ARTICLE
|---|

Dorf v Knitmedia Inc.

Annotate this Case
[*1] Dorf v Knitmedia Inc. 2007 NY Slip Op 51583(U) [16 Misc 3d 1126(A)] Decided on July 9, 2007 Supreme Court, New York County Cahn, J. Published by New York State Law Reporting Bureau pursuant to Judiciary Law § 431. This opinion is uncorrected and will not be published in the printed Official Reports.

Decided on July 9, 2007
Supreme Court, New York County

Jerry Dorf, Plaintiff,

against

Knitmedia Inc., Defendant.



603484/2004

Herman Cahn, J.

Defendant Knitmedia moves to dismiss the complaint, based on documentary evidence and for Plaintiff's failure to state a cause of action, CPLR 3211 (a) (1), (7). Plaintiff cross-moves for judgment "against the defendant," without greater specification.

BACKGROUND:

On June 26, 2000, a subordinated unsecured promissory note was executed and delivered (the "Note"), by defendant in favor of Dorf, evidencing a loan from Dorf to Knitmedia of $300,000.00. At the time, Plaintiff was a director and shareholder of Knitmedia. He continues to be a shareholder.

The Note called for an interest rate of 12% per annum, a March 1, 2002 Maturity Date and a Default rate of 15% per annum. Dorf asserts that Defendant failed to pay the Note at its maturity, and thereby defaulted. He further avers that, despite numerous demands, defendant has not made any payments on the Note, and there is no defense for Defendant's default.

Knitmedia now moves to dismiss the complaint, based on documentary evidence and failure to state a cause of action upon which relief can be granted.

|---|

EXERCISES TO COMPLETE
1 – From the Dorf v Knitmedia opinion, extract the passage from "Defendant Knitmedia moves" to "without greater specification.".
2 – In one to three sentences, explain why Dorf claims the defendant defaulted, according to the Dorf v Knitmedia opinion.
3 – What default interest rate did the Note call for, according to the Dorf v Knitmedia opinion?

DATA LISTING
|---|

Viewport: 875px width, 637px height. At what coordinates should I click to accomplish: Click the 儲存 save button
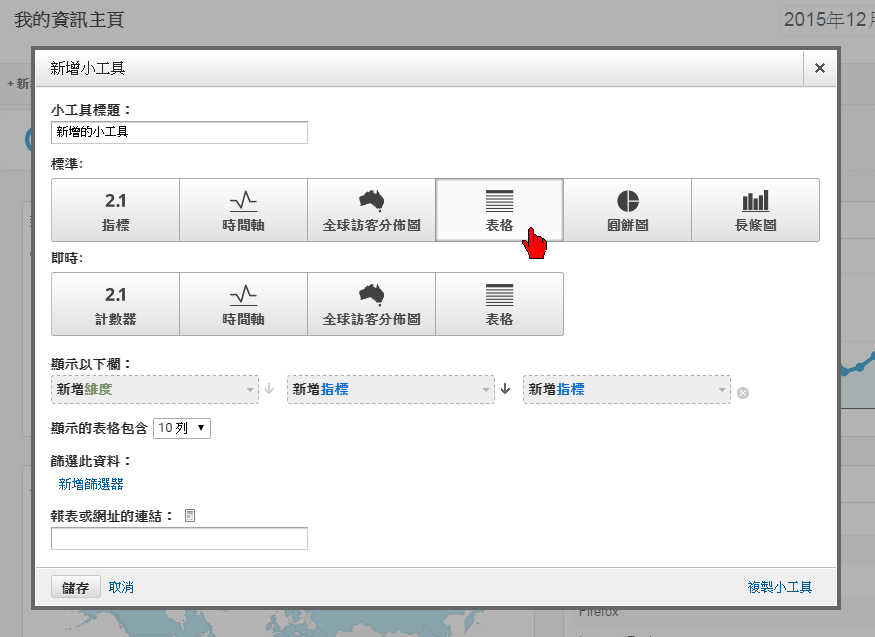(74, 587)
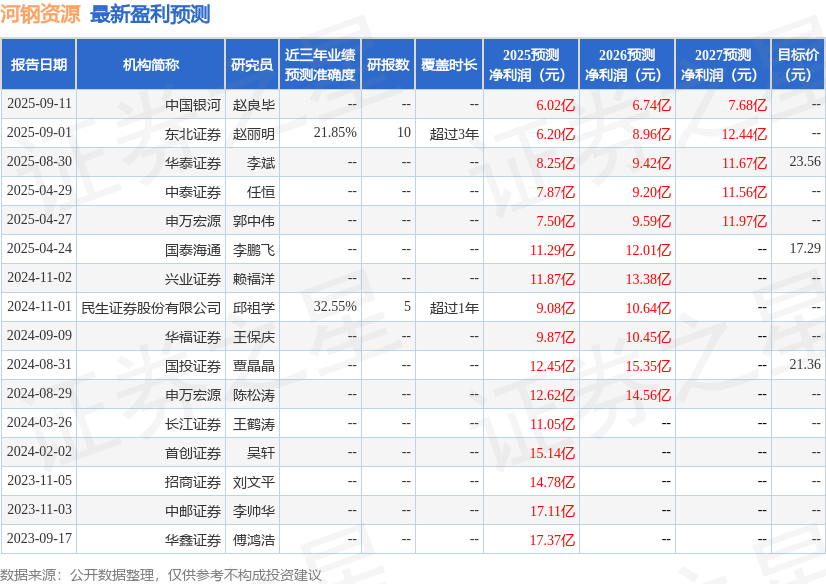Screen dimensions: 826x584
Task: Sort by the 2025预测净利润 column header
Action: (537, 62)
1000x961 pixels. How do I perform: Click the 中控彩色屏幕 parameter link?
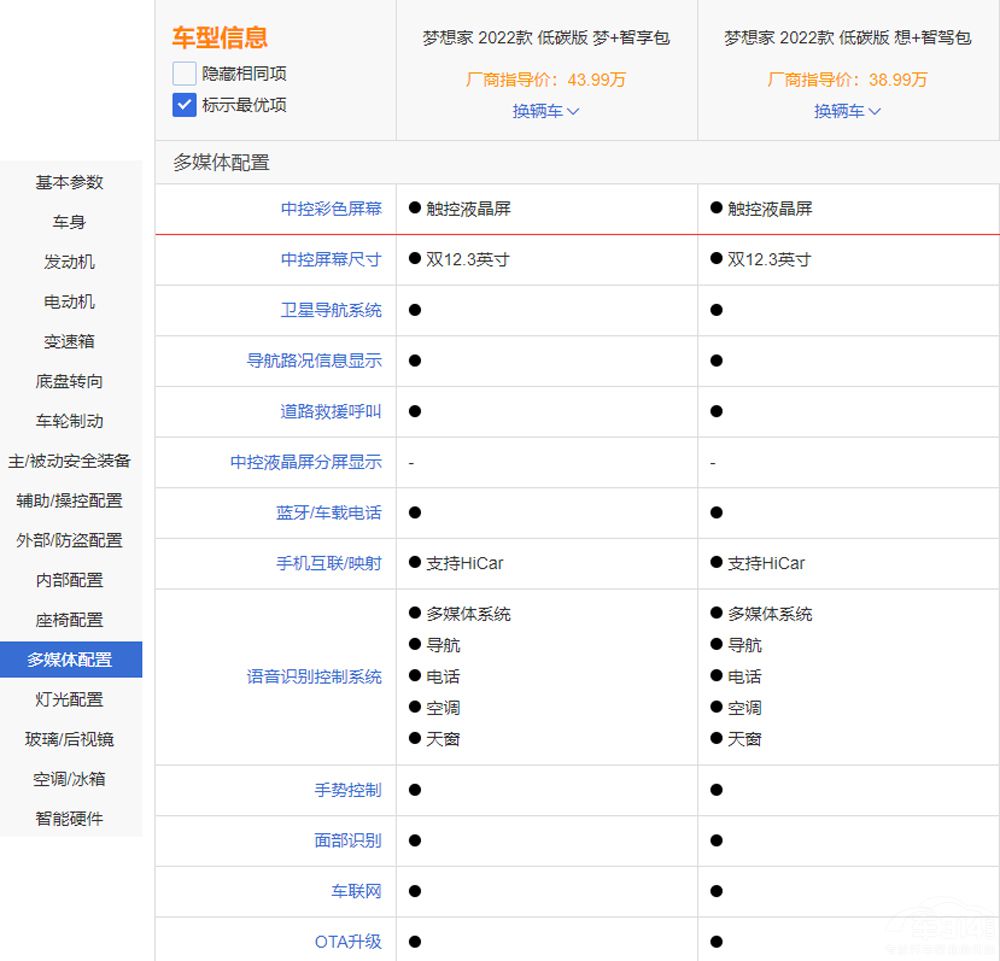click(331, 209)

|---|

EXERCISE ANSWERS
1 –
Defendant Knitmedia moves to dismiss the complaint, based on documentary evidence and for Plaintiff's failure to state a cause of action, CPLR 3211 (a) (1), (7). Plaintiff cross-moves for judgment "against the defendant," without greater specification.

2 – Dorf asserts that Knitmedia failed to pay the Note at its March 1, 2002 maturity date and thereby defaulted. He also avers that Knitmedia has made no payments on the Note despite numerous demands.

3 – A default rate of 15% per annum.